--- RECORDED DATA Enclosed Below ---

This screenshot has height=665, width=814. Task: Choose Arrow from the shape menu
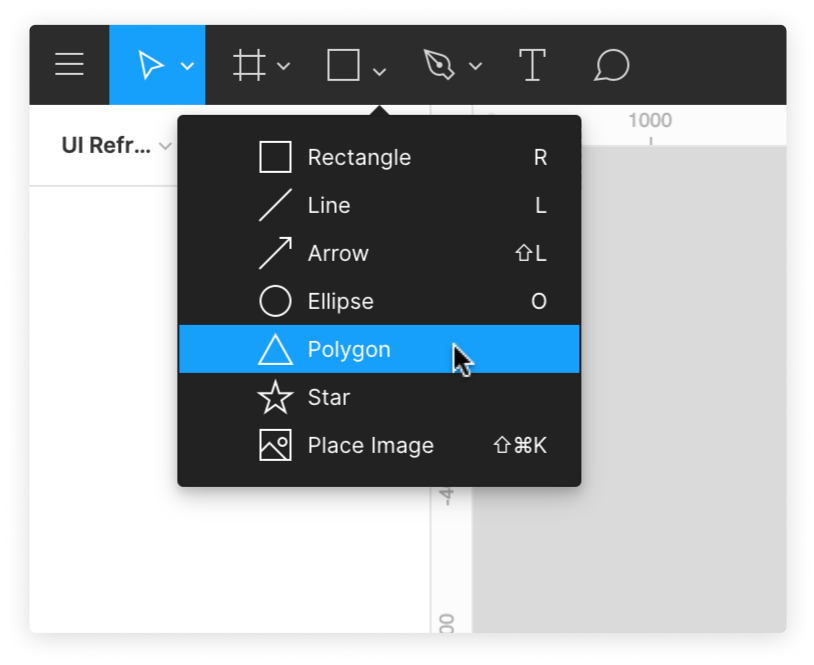[379, 253]
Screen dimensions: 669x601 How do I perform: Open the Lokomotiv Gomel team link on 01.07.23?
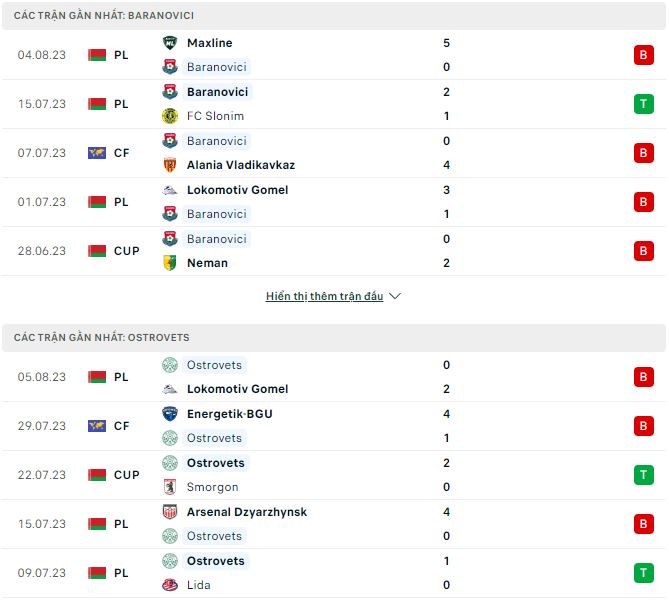tap(237, 190)
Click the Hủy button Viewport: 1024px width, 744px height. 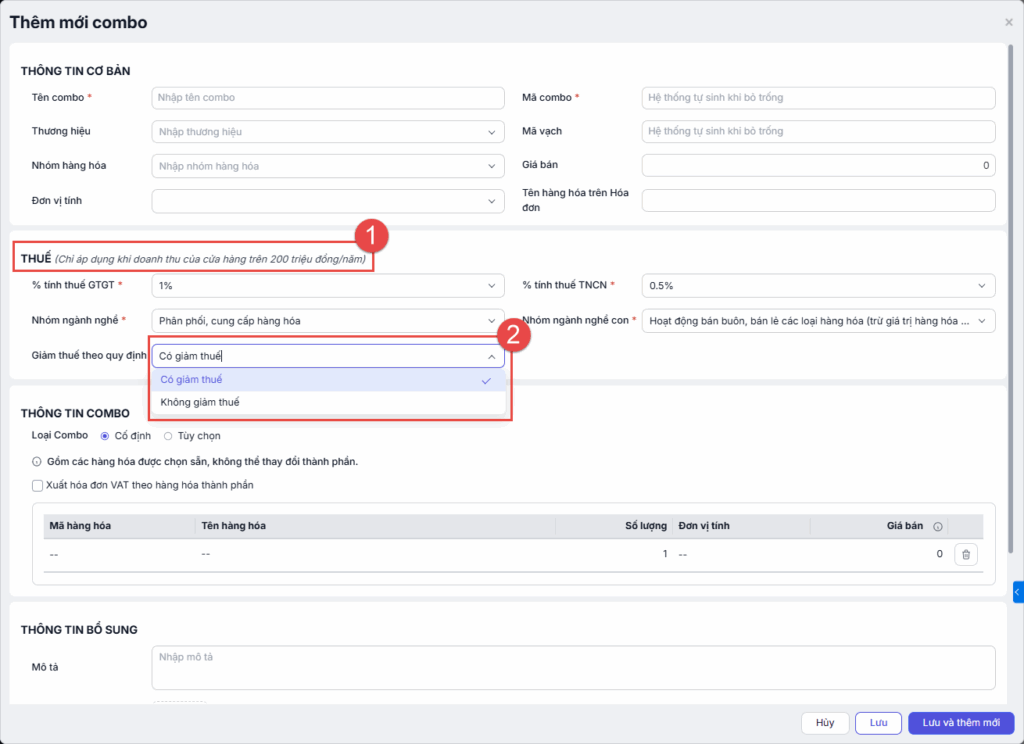pos(824,723)
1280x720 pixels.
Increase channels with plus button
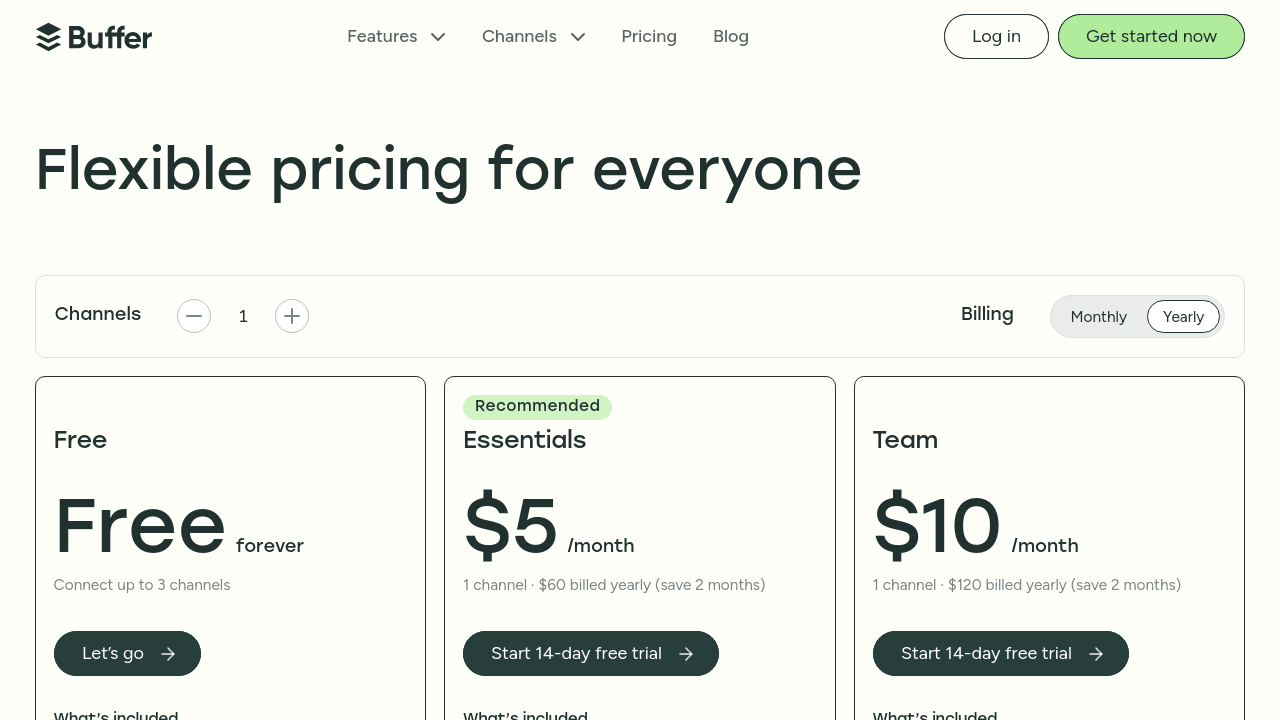click(292, 316)
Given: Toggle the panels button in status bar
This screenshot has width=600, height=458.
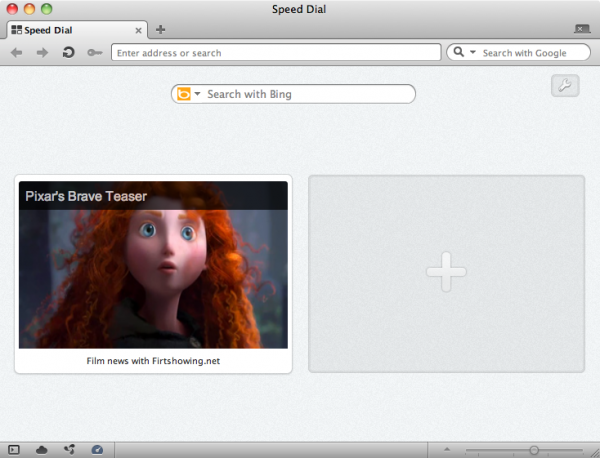Looking at the screenshot, I should pos(14,450).
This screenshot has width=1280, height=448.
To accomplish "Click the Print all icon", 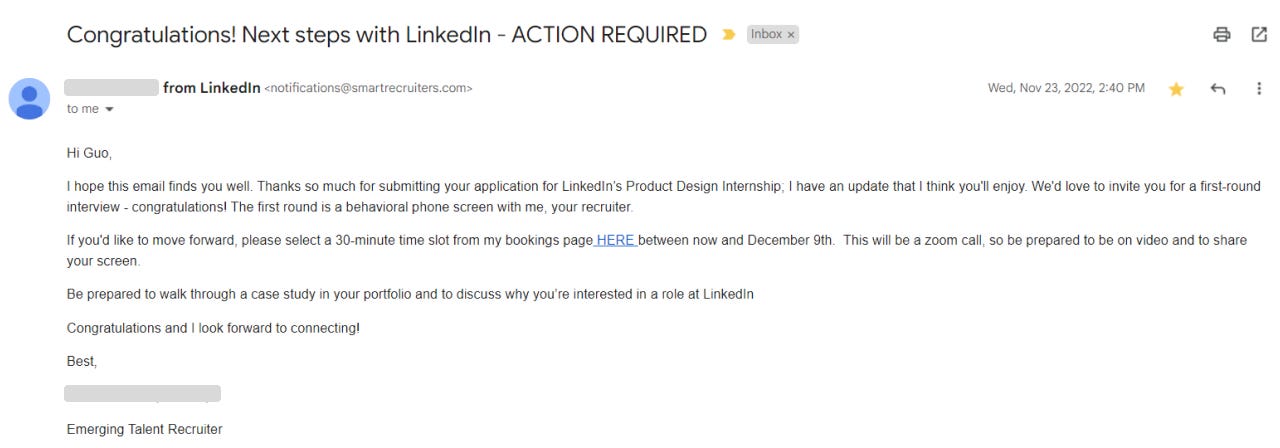I will (1221, 34).
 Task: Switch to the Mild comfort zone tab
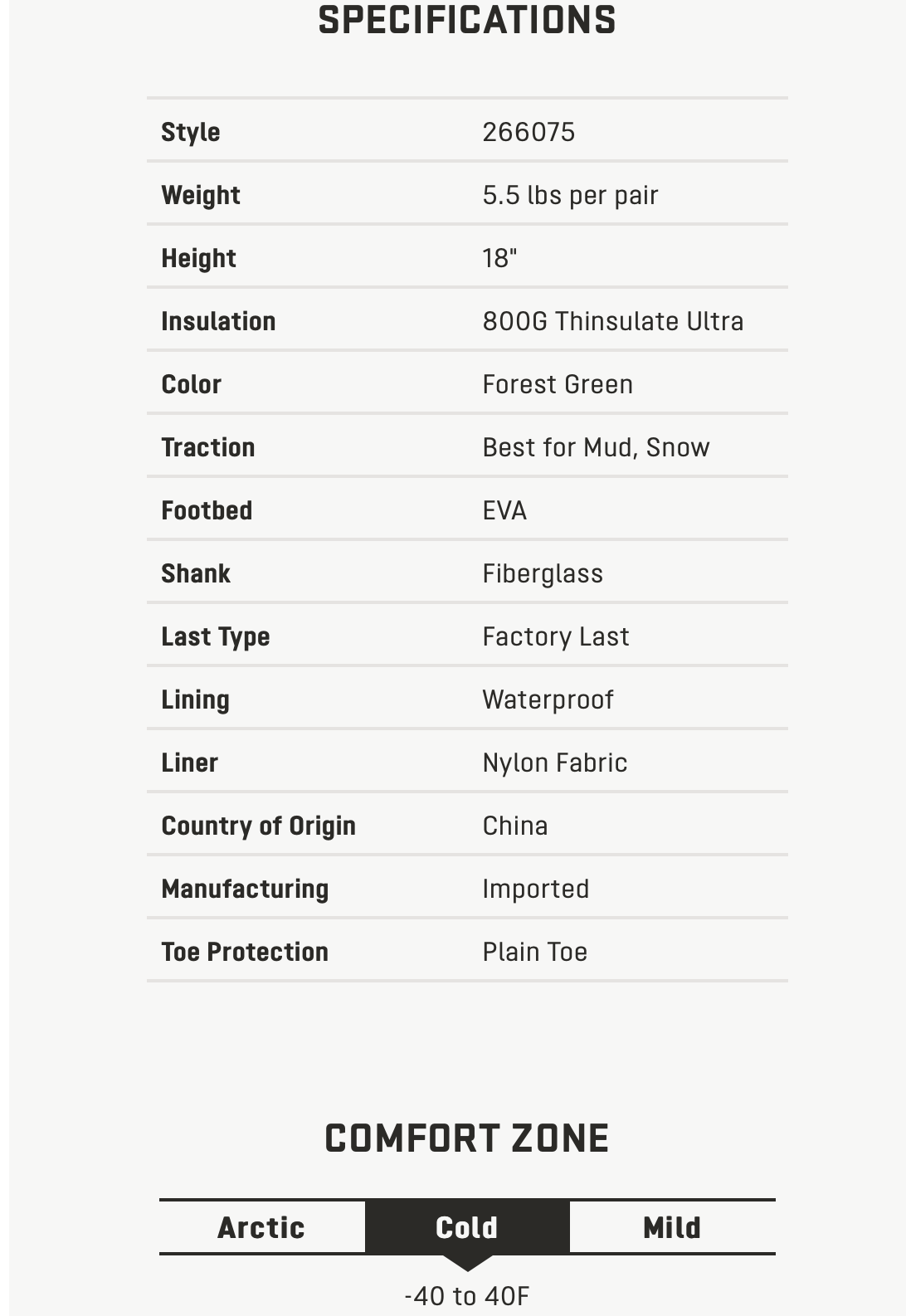[672, 1227]
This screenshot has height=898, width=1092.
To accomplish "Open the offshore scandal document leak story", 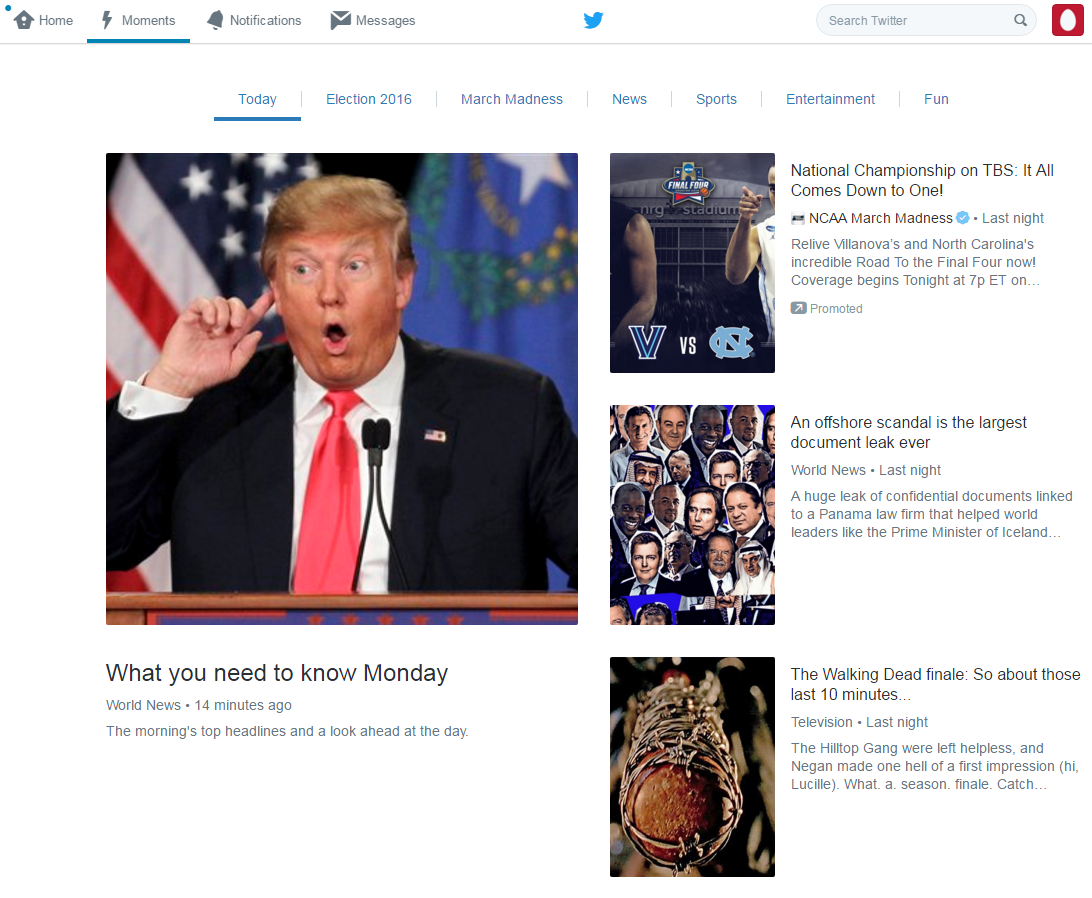I will point(908,432).
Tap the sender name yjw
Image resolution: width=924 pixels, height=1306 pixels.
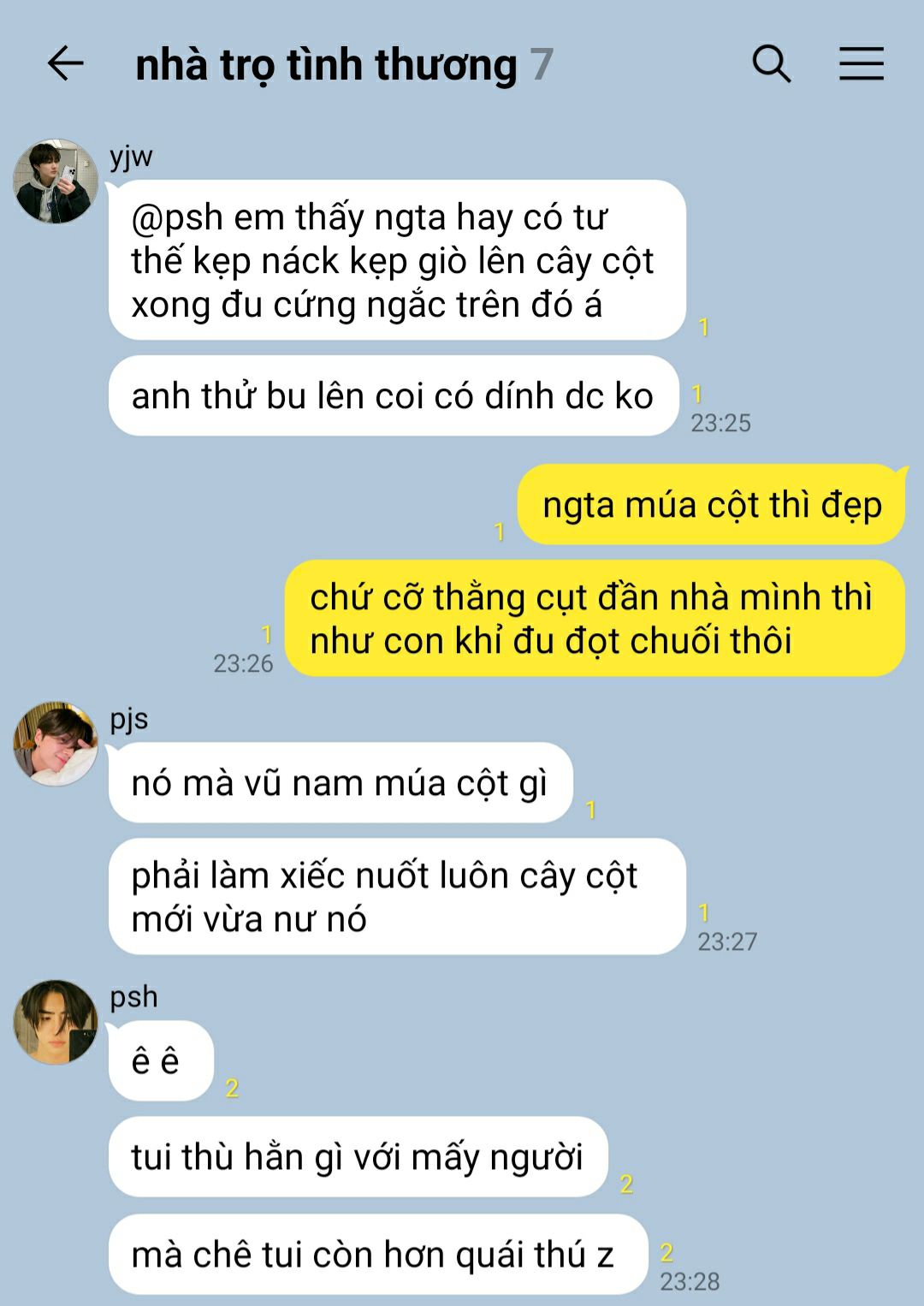(131, 157)
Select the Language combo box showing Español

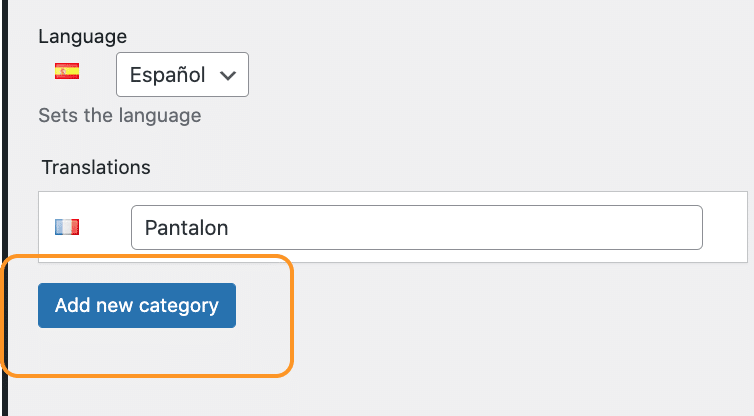[182, 75]
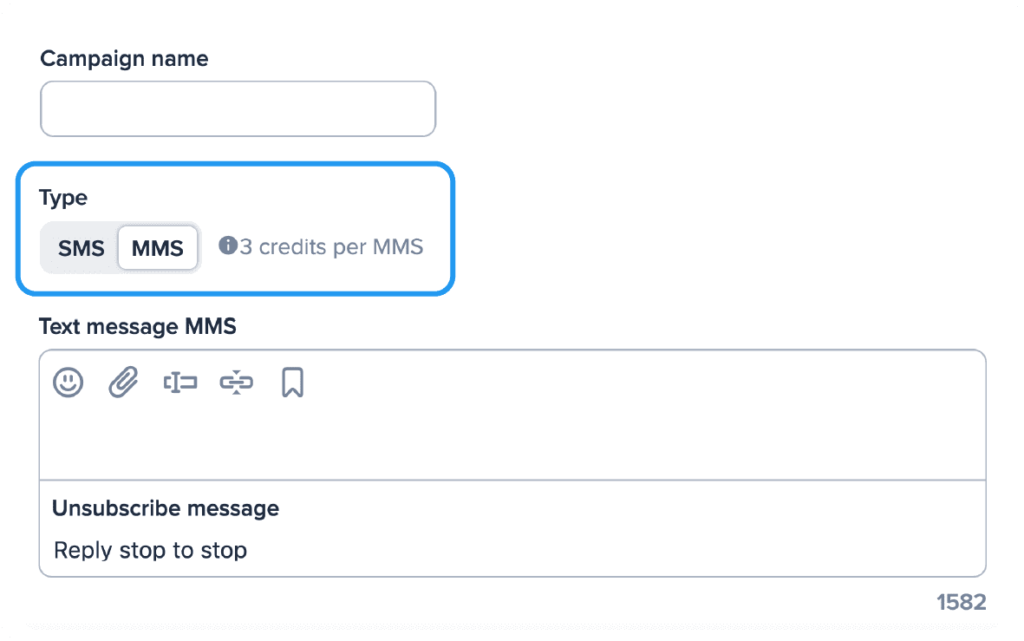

--- End of Enclosed RECORDED DATA ---

(TASK TO CARRY OUT):
Write out, exactly and only, the lines from the one containing "Image resolution: width=924" through the last line of the material above. Pictures do not go in the copy.

(RESPONSE):
Image resolution: width=924 pixels, height=1306 pixels.
(131, 157)
Select the Language combo box showing Español

[182, 75]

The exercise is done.